Here the answer should be the line with "Souhrn recenzí za týden 29." and all the lines after it through the end of the listing, each repeated exactly, and no other text.

**RECORD SET**:
··········

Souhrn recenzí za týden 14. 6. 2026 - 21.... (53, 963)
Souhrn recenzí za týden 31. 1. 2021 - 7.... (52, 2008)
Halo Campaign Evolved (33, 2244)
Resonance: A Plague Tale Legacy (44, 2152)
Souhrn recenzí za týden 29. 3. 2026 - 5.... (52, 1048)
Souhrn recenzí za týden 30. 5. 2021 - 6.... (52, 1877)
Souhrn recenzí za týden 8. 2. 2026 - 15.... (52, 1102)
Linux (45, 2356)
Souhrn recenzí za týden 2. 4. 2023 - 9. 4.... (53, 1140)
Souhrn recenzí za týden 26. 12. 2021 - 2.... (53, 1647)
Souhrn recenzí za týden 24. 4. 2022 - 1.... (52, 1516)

··········

**SOLUTION TO THE PROBLEM**:
Souhrn recenzí za týden 29. 3. 2026 - 5.... (52, 1048)
Souhrn recenzí za týden 30. 5. 2021 - 6.... (52, 1877)
Souhrn recenzí za týden 8. 2. 2026 - 15.... (52, 1102)
Linux (45, 2356)
Souhrn recenzí za týden 2. 4. 2023 - 9. 4.... (53, 1140)
Souhrn recenzí za týden 26. 12. 2021 - 2.... (53, 1647)
Souhrn recenzí za týden 24. 4. 2022 - 1.... (52, 1516)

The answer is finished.